_Given information_

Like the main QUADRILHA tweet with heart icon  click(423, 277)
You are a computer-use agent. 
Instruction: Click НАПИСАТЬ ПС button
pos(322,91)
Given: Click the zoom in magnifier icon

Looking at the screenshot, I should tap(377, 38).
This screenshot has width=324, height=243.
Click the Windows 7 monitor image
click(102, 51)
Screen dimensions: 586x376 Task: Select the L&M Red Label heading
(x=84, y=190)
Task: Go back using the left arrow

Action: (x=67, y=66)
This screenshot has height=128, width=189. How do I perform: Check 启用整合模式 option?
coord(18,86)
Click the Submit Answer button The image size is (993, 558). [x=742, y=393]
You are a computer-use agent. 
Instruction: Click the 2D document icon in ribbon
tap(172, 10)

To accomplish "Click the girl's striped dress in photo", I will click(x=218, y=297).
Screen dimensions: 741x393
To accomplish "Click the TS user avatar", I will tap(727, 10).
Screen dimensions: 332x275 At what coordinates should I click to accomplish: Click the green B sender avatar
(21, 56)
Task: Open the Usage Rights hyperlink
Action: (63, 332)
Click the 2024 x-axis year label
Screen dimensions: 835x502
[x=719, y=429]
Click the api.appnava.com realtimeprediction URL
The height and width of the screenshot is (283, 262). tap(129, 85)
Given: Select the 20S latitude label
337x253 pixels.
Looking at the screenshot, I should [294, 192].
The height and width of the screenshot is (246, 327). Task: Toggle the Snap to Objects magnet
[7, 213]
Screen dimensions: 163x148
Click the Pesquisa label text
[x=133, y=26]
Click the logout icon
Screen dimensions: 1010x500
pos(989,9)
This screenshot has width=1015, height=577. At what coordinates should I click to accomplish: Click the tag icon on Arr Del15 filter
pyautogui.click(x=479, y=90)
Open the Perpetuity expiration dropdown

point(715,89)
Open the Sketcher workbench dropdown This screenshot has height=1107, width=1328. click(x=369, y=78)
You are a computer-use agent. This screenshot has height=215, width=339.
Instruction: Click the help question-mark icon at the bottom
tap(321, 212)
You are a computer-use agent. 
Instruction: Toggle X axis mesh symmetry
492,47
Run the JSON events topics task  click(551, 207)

_Instructions to follow_
Copy out all of the records above word for word, keeping each line as it appears and leaving nothing out.

_Finished task_
Like the main QUADRILHA tweet with heart icon  click(423, 277)
You are a computer-use agent. 
Instruction: Click НАПИСАТЬ ПС button
pos(322,91)
Given: Click the zoom in magnifier icon

Looking at the screenshot, I should tap(377, 38).
This screenshot has width=324, height=243.
Click the Windows 7 monitor image
click(102, 51)
Screen dimensions: 586x376 Task: Select the L&M Red Label heading
(x=84, y=190)
Task: Go back using the left arrow

Action: (x=67, y=66)
This screenshot has height=128, width=189. How do I perform: Check 启用整合模式 option?
coord(18,86)
Click the Submit Answer button The image size is (993, 558). [x=742, y=393]
You are a computer-use agent. 
Instruction: Click the 2D document icon in ribbon
tap(172, 10)

To accomplish "Click the girl's striped dress in photo", I will click(x=218, y=297).
Screen dimensions: 741x393
To accomplish "Click the TS user avatar", I will tap(727, 10).
Screen dimensions: 332x275 At what coordinates should I click to accomplish: Click the green B sender avatar
(21, 56)
Task: Open the Usage Rights hyperlink
Action: (63, 332)
Click the 2024 x-axis year label
Screen dimensions: 835x502
[x=719, y=429]
Click the api.appnava.com realtimeprediction URL
The height and width of the screenshot is (283, 262). tap(129, 85)
Given: Select the 20S latitude label
337x253 pixels.
Looking at the screenshot, I should [294, 192].
The height and width of the screenshot is (246, 327). Task: Toggle the Snap to Objects magnet
[7, 213]
Screen dimensions: 163x148
Click the Pesquisa label text
[x=133, y=26]
Click the logout icon
Screen dimensions: 1010x500
pos(989,9)
This screenshot has width=1015, height=577. At what coordinates should I click to accomplish: Click the tag icon on Arr Del15 filter
pyautogui.click(x=479, y=90)
Open the Perpetuity expiration dropdown

point(715,89)
Open the Sketcher workbench dropdown This screenshot has height=1107, width=1328. click(x=369, y=78)
You are a computer-use agent. This screenshot has height=215, width=339.
Instruction: Click the help question-mark icon at the bottom
tap(321, 212)
You are a computer-use agent. 
Instruction: Toggle X axis mesh symmetry
492,47
Run the JSON events topics task  click(551, 207)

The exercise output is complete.